Don’t swim near a sewage run-off (that one was pretty easy to manage)

Don’t swim alone

And if you do swim with a friend remember: You don’t have to swim faster than the shark, just faster than your buddy.

Check out Greg’s white shark cage diving video here.

Day 61 8/25/13: Scuba & Swinburne

Sketched portrait of 23-year-old Algernon Char...

Sketched portrait of 23-year-old Algernon Charles Swinburne, poet and author. (Photo credit: Wikipedia)

I am a slow learner in nearly every thing. I am a fan of multiple examples, slow demonstrations and repetitive gestures.  For most of my life, this caused me a great deal of frustration and shame.  Now I don’t really give a shit. I’m happy to be taking extra diving lessons while the rest of the crew heads out to sea next Sunday.

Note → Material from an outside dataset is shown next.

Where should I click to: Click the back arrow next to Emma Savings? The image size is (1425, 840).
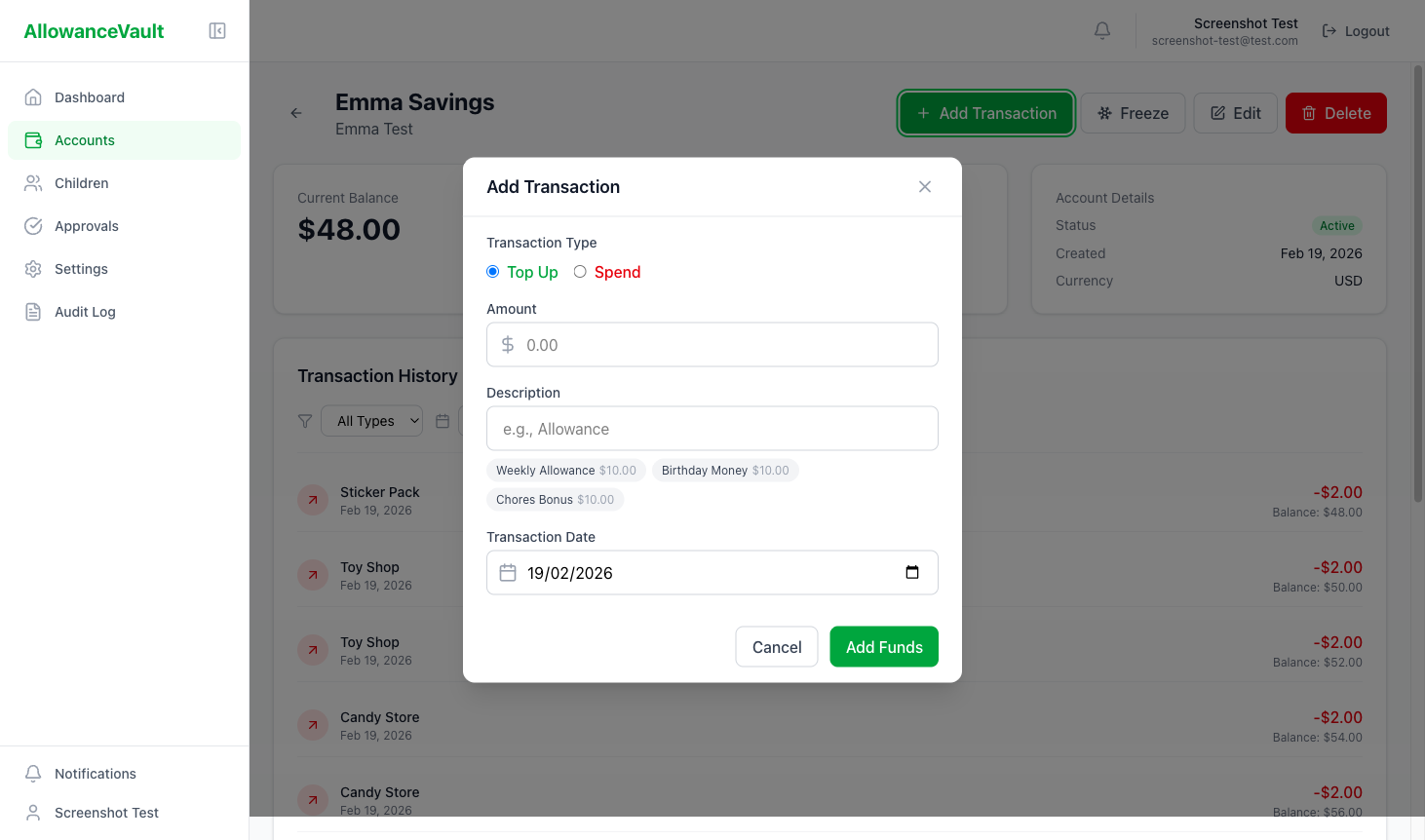(x=295, y=113)

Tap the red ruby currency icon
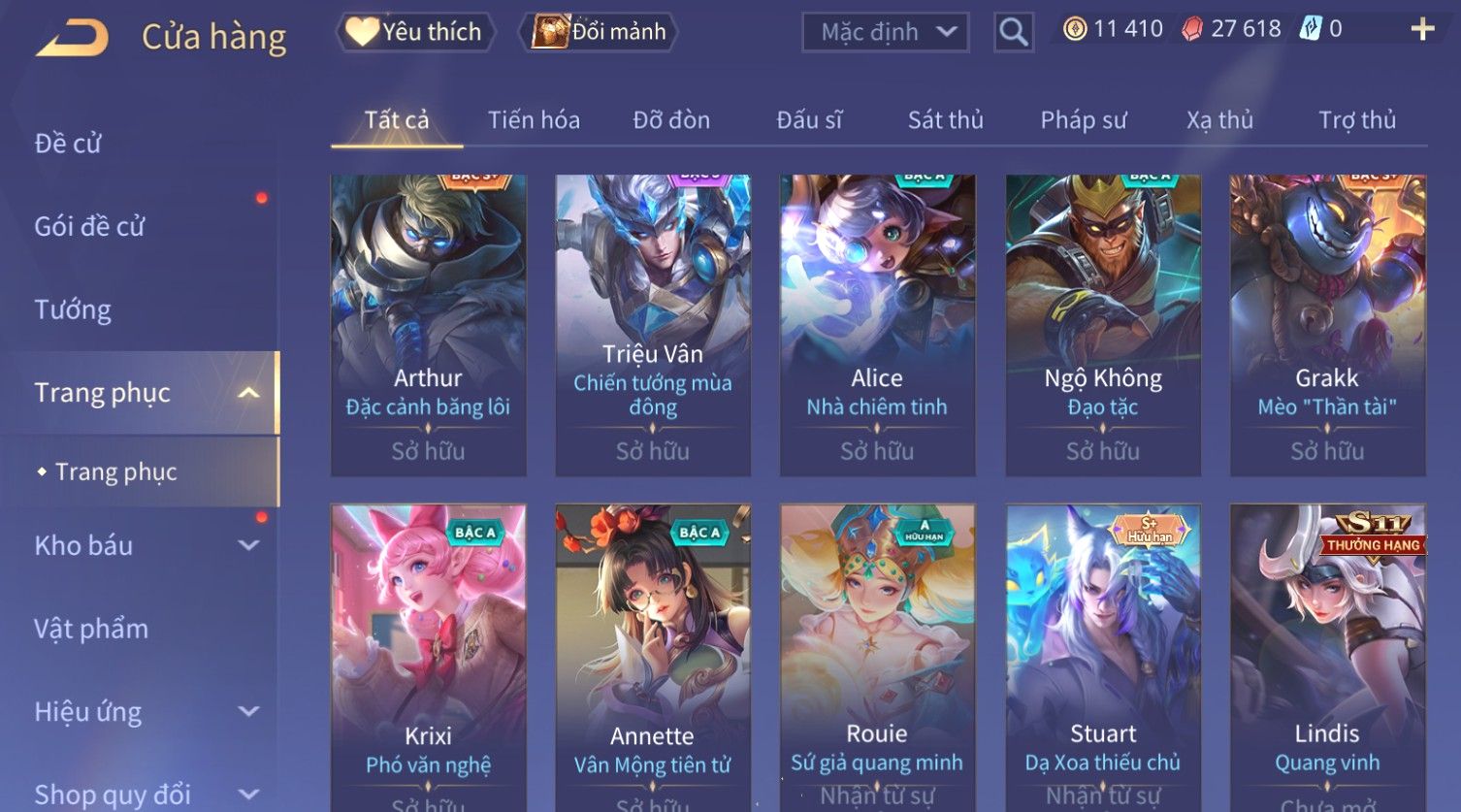(x=1192, y=29)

I used to explain my general ineptitude at sports,crafts, handiwork, cooking, to the fact that I spent more time reading about things than actually doing them.

As a moody teenager, I  stayed on the sand with a book, using Swinburne’s ocean to deepen and transform the cold, black  waves of Plum Island, Massachusetts into something primal, maternal:

No wind is rough with the rank rare flowers;
The sweet sea, mother of loves and hours,
Shudders and shines as the grey winds gleam,
Turning her smile to a fugitive pain.

Mother of loves that are swift to fade,

  Mother of mutable winds and hours.
A barren mother, a mother-maid,
Cold and clean as her faint salt flowers.
(From “The Triumph of Time” by  Algernon Charles Swinburne)

Day 60: 8/24/13: Channeling Richard Dreyfuss

It’s no wonder I dreamed of Richard Dreyfuss the night before my first dive lesson. The weirder details of the dream escape me, but I remember Richard Dreyfuss saying how tired he was of people yelling out lines from “Jaws” when they saw him on the street. This prompted me to say something helpful like, “Maybe if they said more obscure bits of dialogue it wouldn’t be so bad.” I then recited  a few fragments from the autopsy scene like “partially denuded bone remaining” or something like that, but this didn’t seem to improve his mood.

Today I channeled Hooper/Richard when we learned how to handle our air tanks. “If you screw around with these things they’re gonna blow up!” etc. When I spit in my mask, I remembered Hooper descending in the shark cage, with a nervous dry mouth, “I got no spit!”  Trying to adjust to the weight of the tanks and controlling my buoyancy, meant that  I tumbled ass over tea kettle (as they say in New England) in the deep end trying to achieve that elusive floating sensation.  Breathing underwater sometimes felt natural, and other times, as when I tried to clear my mask and ended up with water up my nose, I had to surface and gather my wits.

Above the pool, framed by an old rusted brass porthole hung a picture of a great white’s gaping jaws.

I don’t know why, but the image comforted me.